Oil leases rake in $158 million

An oil and gas lease sale at the state Capitol Wednesday raked in about $158 million, doubling in size from a sale six months ago, with McKenzie County leases yielding the second highest total — about $43 million.

BISMARCK — An oil and gas lease sale at the state Capitol Wednesday raked in about $158 million, doubling in size from a sale six months ago, with McKenzie County leases yielding the second highest total — about $43 million.

The two-day sale held by the North Dakota State Land Department, governed by the Board of University and School Lands, put up about 53,000 mineral acres for lease, less than half of a November 1980 sale, but garnered the largest dollar amount since that time.

Linda Fisher, leasing coordinator at NDSLD, said the amount raised was not normal, but enormous.

“There were people that came to the sale with ($5 million to $7 million) in their pocket and never got to spend a dime of it because they couldn’t get any leases,” Fisher said. “You come to the party with $5 million and you don’t get to spend any of it.”

One buyer, Boston Energy, spent $59 million.

Austin Hunt, a petroleum landman and grandson of William Herbert Hunt, founder of Petro-Hunt, L.L.C., attended the lease sale and said he was astonished at bidding prices.

“The prices were a lot higher than most people expected,” Hunt said, adding bidders anticipated only about half of the collected amount.

The five-year leases are priced per mineral acre and an eight-acre tract in Stark County fetched the highest price — $12,500 per acre.

As the room filled with feverishly- ringing cell phones, bids climbed higher and higher.

A Minot man and a Stark County woman, who requested to remain anonymous, became involved in a bid war for the Stark County tract, located near Belfield.

**Records of locating words and interface elements**:
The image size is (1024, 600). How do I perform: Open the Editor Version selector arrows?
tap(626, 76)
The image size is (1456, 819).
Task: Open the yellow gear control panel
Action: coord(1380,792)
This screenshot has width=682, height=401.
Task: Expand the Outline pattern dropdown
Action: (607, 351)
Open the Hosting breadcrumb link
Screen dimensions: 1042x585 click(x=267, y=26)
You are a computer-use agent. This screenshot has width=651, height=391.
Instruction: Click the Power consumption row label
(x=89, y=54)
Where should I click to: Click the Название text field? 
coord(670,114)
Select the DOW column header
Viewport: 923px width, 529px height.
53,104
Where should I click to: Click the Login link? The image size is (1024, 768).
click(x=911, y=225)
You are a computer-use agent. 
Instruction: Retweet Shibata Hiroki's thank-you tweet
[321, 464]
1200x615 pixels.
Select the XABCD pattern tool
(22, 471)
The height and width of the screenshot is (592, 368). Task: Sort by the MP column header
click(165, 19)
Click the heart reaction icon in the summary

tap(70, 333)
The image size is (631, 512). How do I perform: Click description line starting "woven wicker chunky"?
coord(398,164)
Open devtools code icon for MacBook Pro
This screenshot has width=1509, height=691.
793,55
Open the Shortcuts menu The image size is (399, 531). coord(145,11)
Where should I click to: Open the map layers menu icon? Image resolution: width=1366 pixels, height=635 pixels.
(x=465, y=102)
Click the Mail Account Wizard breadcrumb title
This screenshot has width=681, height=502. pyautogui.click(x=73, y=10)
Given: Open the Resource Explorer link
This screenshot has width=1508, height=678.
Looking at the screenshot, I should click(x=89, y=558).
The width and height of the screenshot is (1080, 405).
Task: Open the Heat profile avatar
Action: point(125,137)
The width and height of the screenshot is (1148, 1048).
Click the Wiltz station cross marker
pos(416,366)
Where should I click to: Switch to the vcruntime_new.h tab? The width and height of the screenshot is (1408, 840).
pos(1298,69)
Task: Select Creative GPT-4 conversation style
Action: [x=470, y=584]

**Problem set**:
A. Please condense the paragraph of the oil lease article that begins "The two-day sale held by" into a short bulleted list that keeps its main facts.
B. In the listing, edit the lines starting at the one containing "Where should I click to: Open" and ending at the one containing "This screenshot has width=681, height=502." by replacing "map layers" with "basemap". Return only those lines, otherwise unchanged.

**Results for the exercise**:
A.
- The North Dakota State Land Department, governed by the Board of University and School Lands, held a two-day sale.
- It put up about 53,000 mineral acres for lease.
- That was less than half the acreage offered at a November 1980 sale.
- The sale still brought in the largest dollar amount since that time.

B.
Where should I click to: Open the basemap menu icon? Image resolution: width=1366 pixels, height=635 pixels.
(x=465, y=102)
Click the Mail Account Wizard breadcrumb title
This screenshot has width=681, height=502. pyautogui.click(x=73, y=10)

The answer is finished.